John Hagel has written a thought-provoking post about the boundaries of offshoring. We now know that, thanks to the Internet, knowledge work is as susceptible to being moved overseas as factory work. But, it’s commonly assumed, there are some hard limits to the offshoring trend. Hagel quotes the economist Alan Blinder, who, earlier this year, wrote that we can at least take comfort that personal services will continue to be delivered locally: “Services that cannot be delivered electronically or that are notably inferior when so delivered, have one essential characteristic: personal, face-to-face contact is either imperative or highly desirable. Think of the waiter who serves you dinner, the doctor who gives you your annual physical, or the cop on the beat. Now think of any of those tasks being performed by robots controlled from India – not quite the same.”
This is the common wisdom, but, as Hagel points out, it has one big flaw: It assumes that the customer will stay put. In fact, globalization not only dramatically reduces the cost of transporting physical goods and electronic services to distant customers; it also reduces the cost of transporting customers to distant service providers. This fact is already beginning to disrupt the health care business. Many people in the United States are traveling to countries in eastern Europe and Asia to have major medical procedures performed. They not only save a lot of money but, in some cases, says Hagel, they actually receive better care. He points to “the emergence of highly specialized hospitals in offshore locations that offer state of the art equipment and highly trained physicians that can equal or better the quality record of US physicians. The surgeries being performed include very challenging cardiac, spinal and ophthalmologic procedures.” From what I hear, this phenomenon is even bigger in western Europe than in the United States. The proliferation of low-fare airlines throughout the continent has reduced travel costs to the point that it can make economic sense to travel hundreds or even thousands of miles for even fairly routine dental work.
Production, in other words, is not the only thing that can be offshored. Consumption can be offshored, too.
Hagel thinks that health care is only one of many personal services that may be vulnerable: “We need to broaden our horizons on offshoring. This is not just about service providers moving offshore. In a growing number of cases, it is also about service customers heading offshore in the quest for higher quality experiences at lower cost.” If the person can move, then the personal service can move as well.
I encountered something similar recently in traditional outsourcing. I was looking for a web development shop and was focused on Eastern Europe (we are in Ireland).

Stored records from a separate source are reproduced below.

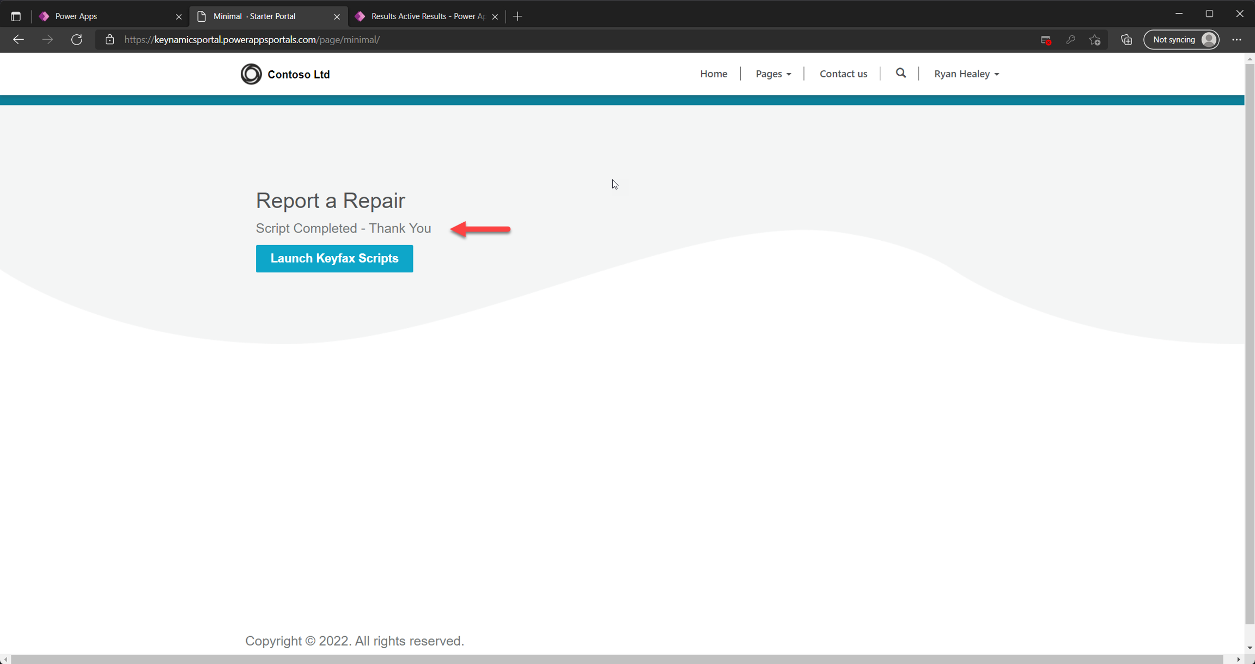
Task: Open the Collections icon in toolbar
Action: tap(1126, 40)
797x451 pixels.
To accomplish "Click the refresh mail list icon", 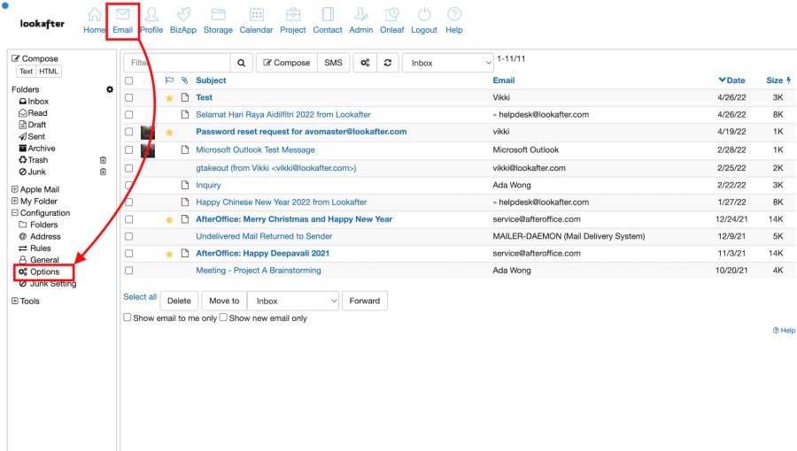I will click(x=387, y=63).
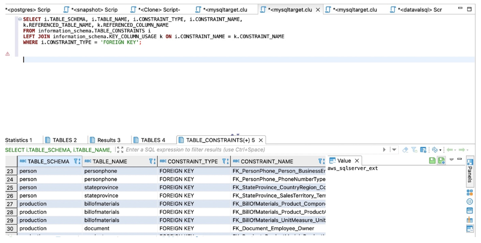Viewport: 481px width, 243px height.
Task: Toggle the auto-save value icon with clock
Action: 441,161
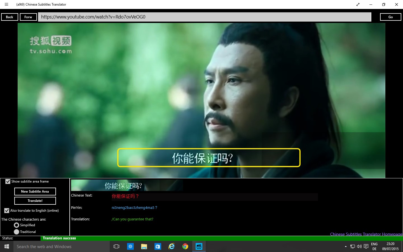Select the Traditional characters option
Screen dimensions: 403x252
(x=17, y=232)
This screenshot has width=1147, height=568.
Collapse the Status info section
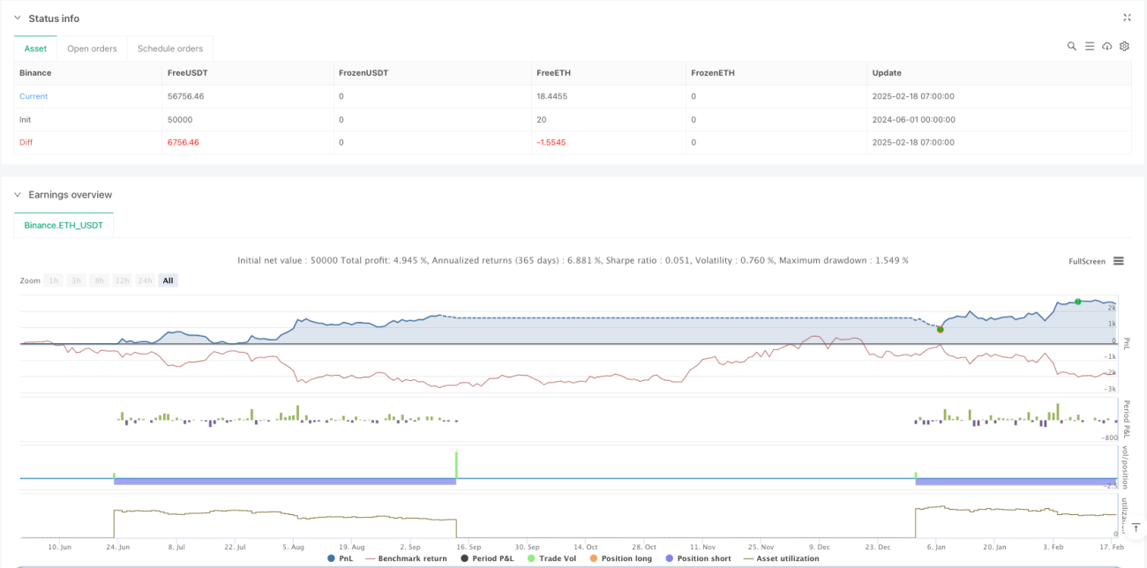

I’m quite happy to work with remote developers but for a new engagement I always like to meet them at least once during a project. As a result, Belarus dropped off the list (€2000 return flight) and Latvia stayed on (€100 return flight). Ease of access actually overrode expertise.
I’m not sure its correct to think of this as offshoring consumption. Seems to me that its more the case of service businesses concentrating in locations which are favorable to the buisness with appropriate infrastructure for the clients.
Right on Target. Medical tourism is certainly entering the mainstream in the West, impacting the perceptions on offshoring and outsourcing.